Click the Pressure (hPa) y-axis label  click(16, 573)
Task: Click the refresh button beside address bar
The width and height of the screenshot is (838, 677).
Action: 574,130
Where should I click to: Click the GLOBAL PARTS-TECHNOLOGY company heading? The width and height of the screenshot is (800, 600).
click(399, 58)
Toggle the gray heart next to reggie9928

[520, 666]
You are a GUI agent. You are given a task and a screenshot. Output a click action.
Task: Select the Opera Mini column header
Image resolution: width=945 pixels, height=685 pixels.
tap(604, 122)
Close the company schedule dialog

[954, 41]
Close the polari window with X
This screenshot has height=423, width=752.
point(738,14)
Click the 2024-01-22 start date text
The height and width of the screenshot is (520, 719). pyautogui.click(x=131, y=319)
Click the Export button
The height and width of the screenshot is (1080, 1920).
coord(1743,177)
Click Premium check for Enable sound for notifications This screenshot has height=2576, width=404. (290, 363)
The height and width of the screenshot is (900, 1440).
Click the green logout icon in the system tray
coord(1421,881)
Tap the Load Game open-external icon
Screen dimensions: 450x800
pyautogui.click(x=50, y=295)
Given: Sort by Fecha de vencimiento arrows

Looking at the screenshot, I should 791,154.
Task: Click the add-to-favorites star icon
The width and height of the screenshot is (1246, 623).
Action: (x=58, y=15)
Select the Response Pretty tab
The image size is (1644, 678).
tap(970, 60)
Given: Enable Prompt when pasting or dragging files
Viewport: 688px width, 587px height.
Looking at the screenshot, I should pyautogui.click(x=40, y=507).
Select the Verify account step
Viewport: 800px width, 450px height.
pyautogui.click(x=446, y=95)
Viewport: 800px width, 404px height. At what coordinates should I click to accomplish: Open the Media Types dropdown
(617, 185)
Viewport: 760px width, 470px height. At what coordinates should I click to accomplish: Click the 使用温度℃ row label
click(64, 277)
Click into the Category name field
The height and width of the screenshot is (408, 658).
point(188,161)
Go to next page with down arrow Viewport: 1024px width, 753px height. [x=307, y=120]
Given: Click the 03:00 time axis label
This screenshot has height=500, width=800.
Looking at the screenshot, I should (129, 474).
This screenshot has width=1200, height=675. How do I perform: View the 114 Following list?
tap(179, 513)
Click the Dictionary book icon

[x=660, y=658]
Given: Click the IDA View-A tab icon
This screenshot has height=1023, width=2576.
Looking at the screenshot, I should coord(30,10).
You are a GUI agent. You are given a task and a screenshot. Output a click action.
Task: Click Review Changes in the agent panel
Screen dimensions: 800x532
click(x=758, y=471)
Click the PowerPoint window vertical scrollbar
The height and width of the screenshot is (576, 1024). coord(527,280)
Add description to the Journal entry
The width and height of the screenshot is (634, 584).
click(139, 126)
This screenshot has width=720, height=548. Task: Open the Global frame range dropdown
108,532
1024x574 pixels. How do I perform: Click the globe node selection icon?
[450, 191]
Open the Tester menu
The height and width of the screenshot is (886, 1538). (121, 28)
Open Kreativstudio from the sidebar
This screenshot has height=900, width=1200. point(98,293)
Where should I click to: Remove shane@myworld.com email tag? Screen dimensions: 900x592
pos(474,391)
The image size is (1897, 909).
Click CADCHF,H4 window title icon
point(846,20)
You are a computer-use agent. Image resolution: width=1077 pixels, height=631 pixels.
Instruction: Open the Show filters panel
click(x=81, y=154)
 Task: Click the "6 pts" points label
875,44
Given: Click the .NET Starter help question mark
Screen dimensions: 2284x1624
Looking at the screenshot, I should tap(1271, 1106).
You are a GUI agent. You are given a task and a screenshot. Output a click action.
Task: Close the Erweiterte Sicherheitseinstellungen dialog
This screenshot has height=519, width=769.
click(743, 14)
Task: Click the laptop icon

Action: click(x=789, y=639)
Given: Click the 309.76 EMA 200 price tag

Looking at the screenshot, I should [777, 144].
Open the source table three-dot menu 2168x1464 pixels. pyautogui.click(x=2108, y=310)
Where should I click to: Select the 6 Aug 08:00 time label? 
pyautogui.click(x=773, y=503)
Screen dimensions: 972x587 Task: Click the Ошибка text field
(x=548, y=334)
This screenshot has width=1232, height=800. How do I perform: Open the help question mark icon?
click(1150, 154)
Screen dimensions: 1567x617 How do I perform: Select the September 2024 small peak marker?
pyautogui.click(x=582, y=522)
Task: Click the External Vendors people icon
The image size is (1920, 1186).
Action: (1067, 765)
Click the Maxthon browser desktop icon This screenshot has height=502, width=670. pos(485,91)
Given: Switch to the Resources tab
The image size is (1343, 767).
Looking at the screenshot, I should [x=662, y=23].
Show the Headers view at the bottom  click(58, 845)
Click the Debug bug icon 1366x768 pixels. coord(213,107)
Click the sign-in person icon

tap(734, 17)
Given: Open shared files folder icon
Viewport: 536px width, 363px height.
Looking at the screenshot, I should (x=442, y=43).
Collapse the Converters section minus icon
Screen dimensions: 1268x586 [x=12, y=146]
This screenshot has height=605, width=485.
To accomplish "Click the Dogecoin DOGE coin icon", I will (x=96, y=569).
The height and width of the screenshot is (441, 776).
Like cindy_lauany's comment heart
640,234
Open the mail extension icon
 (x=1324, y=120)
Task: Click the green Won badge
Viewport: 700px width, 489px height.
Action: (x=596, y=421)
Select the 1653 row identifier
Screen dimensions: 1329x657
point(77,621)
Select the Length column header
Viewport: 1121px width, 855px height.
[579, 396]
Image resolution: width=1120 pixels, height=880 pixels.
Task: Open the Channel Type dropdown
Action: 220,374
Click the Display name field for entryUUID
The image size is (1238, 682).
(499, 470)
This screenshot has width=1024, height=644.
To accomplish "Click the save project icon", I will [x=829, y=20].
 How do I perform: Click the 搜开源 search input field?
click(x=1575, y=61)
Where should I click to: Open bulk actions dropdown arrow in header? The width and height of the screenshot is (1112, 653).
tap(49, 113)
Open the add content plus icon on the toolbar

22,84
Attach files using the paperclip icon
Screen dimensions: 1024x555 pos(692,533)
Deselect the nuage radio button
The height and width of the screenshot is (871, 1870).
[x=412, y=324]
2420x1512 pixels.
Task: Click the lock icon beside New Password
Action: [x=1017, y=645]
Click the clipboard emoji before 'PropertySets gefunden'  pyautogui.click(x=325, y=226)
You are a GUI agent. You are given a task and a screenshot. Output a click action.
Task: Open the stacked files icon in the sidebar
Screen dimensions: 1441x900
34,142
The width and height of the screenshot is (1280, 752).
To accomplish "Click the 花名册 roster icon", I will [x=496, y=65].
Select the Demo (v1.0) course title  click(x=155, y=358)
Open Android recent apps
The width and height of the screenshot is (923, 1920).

* Task directions
Reproduce all of the data above line for line, changing nothing.

* Full answer
Click the Pressure (hPa) y-axis label  click(16, 573)
Task: Click the refresh button beside address bar
The width and height of the screenshot is (838, 677).
Action: 574,130
Where should I click to: Click the GLOBAL PARTS-TECHNOLOGY company heading? The width and height of the screenshot is (800, 600).
click(399, 58)
Toggle the gray heart next to reggie9928

[520, 666]
You are a GUI agent. You are given a task and a screenshot. Output a click action.
Task: Select the Opera Mini column header
Image resolution: width=945 pixels, height=685 pixels.
tap(604, 122)
Close the company schedule dialog

[954, 41]
Close the polari window with X
This screenshot has height=423, width=752.
point(738,14)
Click the 2024-01-22 start date text
The height and width of the screenshot is (520, 719). pyautogui.click(x=131, y=319)
Click the Export button
The height and width of the screenshot is (1080, 1920).
coord(1743,177)
Click Premium check for Enable sound for notifications This screenshot has height=2576, width=404. (290, 363)
The height and width of the screenshot is (900, 1440).
Click the green logout icon in the system tray
coord(1421,881)
Tap the Load Game open-external icon
Screen dimensions: 450x800
pyautogui.click(x=50, y=295)
Given: Sort by Fecha de vencimiento arrows

Looking at the screenshot, I should 791,154.
Task: Click the add-to-favorites star icon
The width and height of the screenshot is (1246, 623).
Action: (x=58, y=15)
Select the Response Pretty tab
The image size is (1644, 678).
tap(970, 60)
Given: Enable Prompt when pasting or dragging files
Viewport: 688px width, 587px height.
Looking at the screenshot, I should pyautogui.click(x=40, y=507).
Select the Verify account step
Viewport: 800px width, 450px height.
pyautogui.click(x=446, y=95)
Viewport: 800px width, 404px height. At what coordinates should I click to accomplish: Open the Media Types dropdown
(617, 185)
Viewport: 760px width, 470px height. At what coordinates should I click to accomplish: Click the 使用温度℃ row label
click(64, 277)
Click into the Category name field
The height and width of the screenshot is (408, 658).
point(188,161)
Go to next page with down arrow Viewport: 1024px width, 753px height. [x=307, y=120]
Given: Click the 03:00 time axis label
This screenshot has height=500, width=800.
Looking at the screenshot, I should (129, 474).
This screenshot has width=1200, height=675. How do I perform: View the 114 Following list?
tap(179, 513)
Click the Dictionary book icon

[x=660, y=658]
Given: Click the IDA View-A tab icon
This screenshot has height=1023, width=2576.
Looking at the screenshot, I should coord(30,10).
You are a GUI agent. You are given a task and a screenshot. Output a click action.
Task: Click Review Changes in the agent panel
Screen dimensions: 800x532
click(x=758, y=471)
Click the PowerPoint window vertical scrollbar
The height and width of the screenshot is (576, 1024). coord(527,280)
Add description to the Journal entry
The width and height of the screenshot is (634, 584).
click(139, 126)
This screenshot has width=720, height=548. Task: Open the Global frame range dropdown
108,532
1024x574 pixels. How do I perform: Click the globe node selection icon?
[450, 191]
Open the Tester menu
The height and width of the screenshot is (886, 1538). (121, 28)
Open Kreativstudio from the sidebar
This screenshot has height=900, width=1200. point(98,293)
Where should I click to: Remove shane@myworld.com email tag? Screen dimensions: 900x592
pos(474,391)
The image size is (1897, 909).
Click CADCHF,H4 window title icon
point(846,20)
You are a computer-use agent. Image resolution: width=1077 pixels, height=631 pixels.
Instruction: Open the Show filters panel
click(x=81, y=154)
 Task: Click the "6 pts" points label
875,44
Given: Click the .NET Starter help question mark
Screen dimensions: 2284x1624
Looking at the screenshot, I should tap(1271, 1106).
You are a GUI agent. You are given a task and a screenshot. Output a click action.
Task: Close the Erweiterte Sicherheitseinstellungen dialog
This screenshot has height=519, width=769.
click(743, 14)
Task: Click the laptop icon

Action: click(x=789, y=639)
Given: Click the 309.76 EMA 200 price tag

Looking at the screenshot, I should [777, 144].
Open the source table three-dot menu 2168x1464 pixels. pyautogui.click(x=2108, y=310)
Where should I click to: Select the 6 Aug 08:00 time label? 
pyautogui.click(x=773, y=503)
Screen dimensions: 972x587 Task: Click the Ошибка text field
(x=548, y=334)
This screenshot has width=1232, height=800. How do I perform: Open the help question mark icon?
click(1150, 154)
Screen dimensions: 1567x617 How do I perform: Select the September 2024 small peak marker?
pyautogui.click(x=582, y=522)
Task: Click the External Vendors people icon
The image size is (1920, 1186).
Action: (1067, 765)
Click the Maxthon browser desktop icon This screenshot has height=502, width=670. pos(485,91)
Given: Switch to the Resources tab
The image size is (1343, 767).
Looking at the screenshot, I should [x=662, y=23].
Show the Headers view at the bottom  click(58, 845)
Click the Debug bug icon 1366x768 pixels. coord(213,107)
Click the sign-in person icon

tap(734, 17)
Given: Open shared files folder icon
Viewport: 536px width, 363px height.
Looking at the screenshot, I should (x=442, y=43).
Collapse the Converters section minus icon
Screen dimensions: 1268x586 [x=12, y=146]
This screenshot has height=605, width=485.
To accomplish "Click the Dogecoin DOGE coin icon", I will (x=96, y=569).
The height and width of the screenshot is (441, 776).
Like cindy_lauany's comment heart
640,234
Open the mail extension icon
 (x=1324, y=120)
Task: Click the green Won badge
Viewport: 700px width, 489px height.
Action: (x=596, y=421)
Select the 1653 row identifier
Screen dimensions: 1329x657
point(77,621)
Select the Length column header
Viewport: 1121px width, 855px height.
[579, 396]
Image resolution: width=1120 pixels, height=880 pixels.
Task: Open the Channel Type dropdown
Action: 220,374
Click the Display name field for entryUUID
The image size is (1238, 682).
(499, 470)
This screenshot has width=1024, height=644.
To accomplish "Click the save project icon", I will [x=829, y=20].
 How do I perform: Click the 搜开源 search input field?
click(x=1575, y=61)
Where should I click to: Open bulk actions dropdown arrow in header? The width and height of the screenshot is (1112, 653).
tap(49, 113)
Open the add content plus icon on the toolbar

22,84
Attach files using the paperclip icon
Screen dimensions: 1024x555 pos(692,533)
Deselect the nuage radio button
The height and width of the screenshot is (871, 1870).
[x=412, y=324]
2420x1512 pixels.
Task: Click the lock icon beside New Password
Action: [x=1017, y=645]
Click the clipboard emoji before 'PropertySets gefunden'  pyautogui.click(x=325, y=226)
You are a GUI agent. You are given a task and a screenshot. Output a click action.
Task: Open the stacked files icon in the sidebar
Screen dimensions: 1441x900
34,142
The width and height of the screenshot is (1280, 752).
To accomplish "Click the 花名册 roster icon", I will [x=496, y=65].
Select the Demo (v1.0) course title  click(x=155, y=358)
Open Android recent apps
The width and height of the screenshot is (923, 1920).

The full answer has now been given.